## EXERCISE OBJECTIVE
Among the entries below, one line contains "Task: Select the Thai Donut dessert" and another contains "1232x963 pixels.". Transcribe those two lines and every line between them, exactly.

RECORDS TO PROCESS below:

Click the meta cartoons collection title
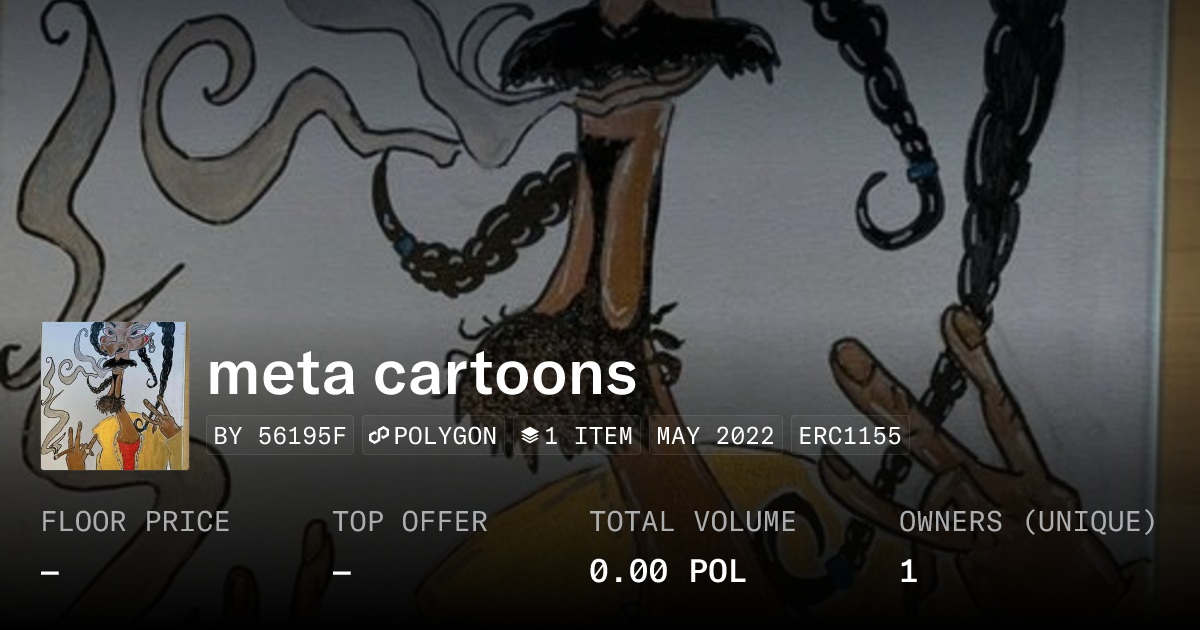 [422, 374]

End of RECORDS TO PROCESS.
RECORDS TO PROCESS below:

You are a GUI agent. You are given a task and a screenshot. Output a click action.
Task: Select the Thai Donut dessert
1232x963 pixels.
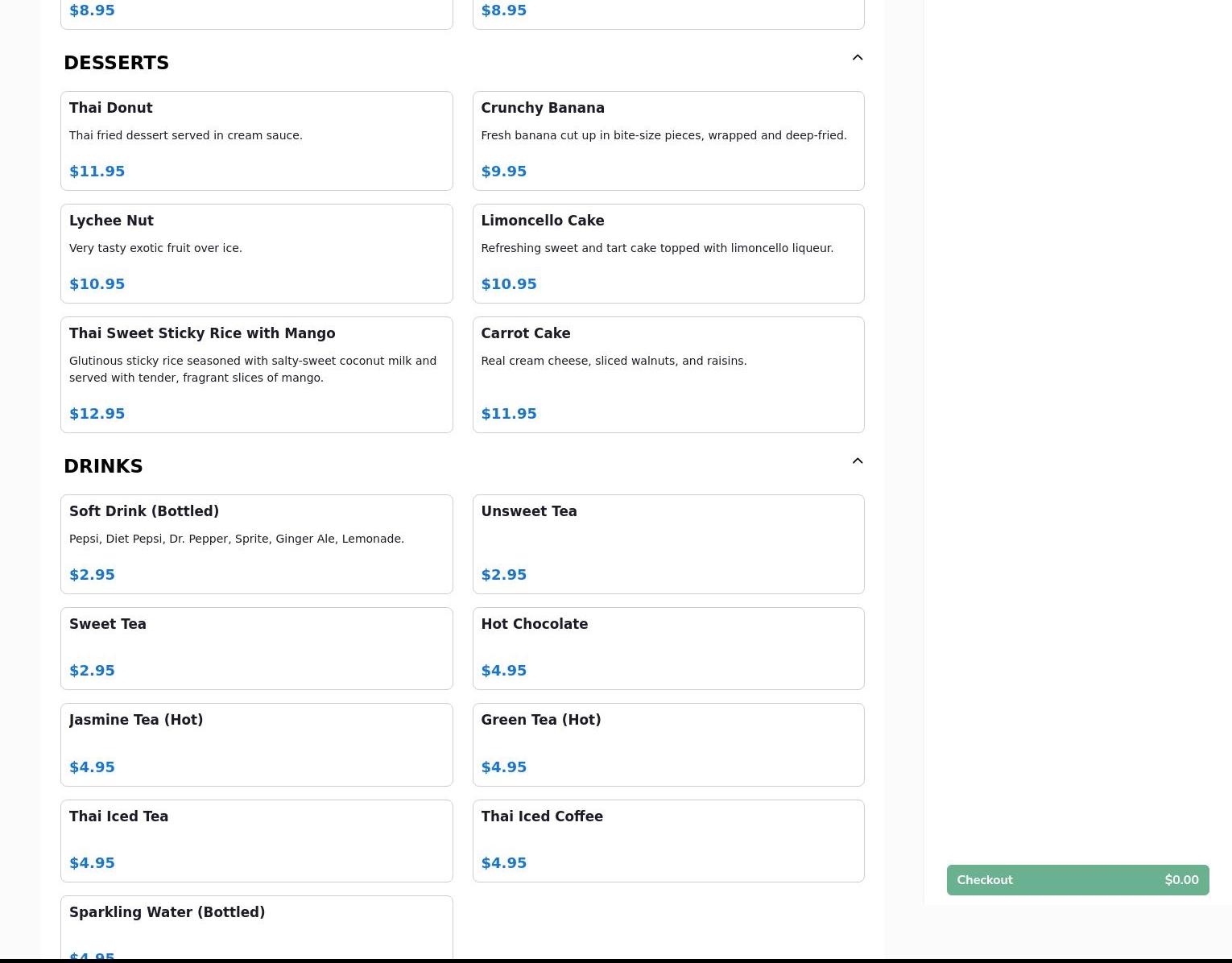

End of RECORDS TO PROCESS.
RECORDS TO PROCESS below:

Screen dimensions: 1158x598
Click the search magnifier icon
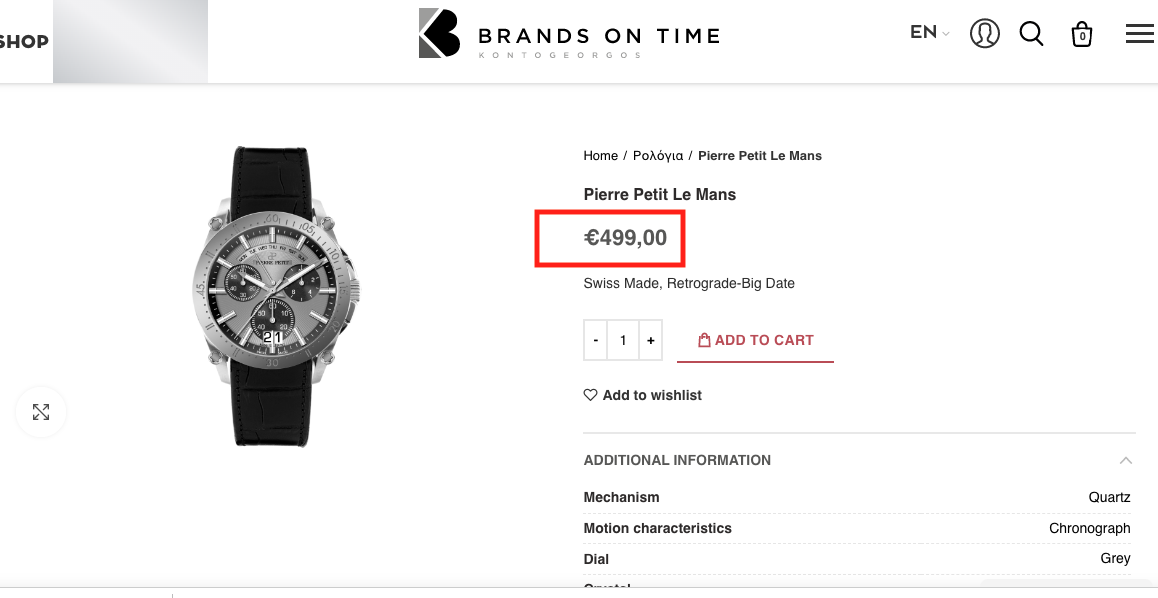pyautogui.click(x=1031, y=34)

End of RECORDS TO PROCESS.

## SOLUTION TO THE PROBLEM
Task: Select the Thai Donut dessert
1232x963 pixels.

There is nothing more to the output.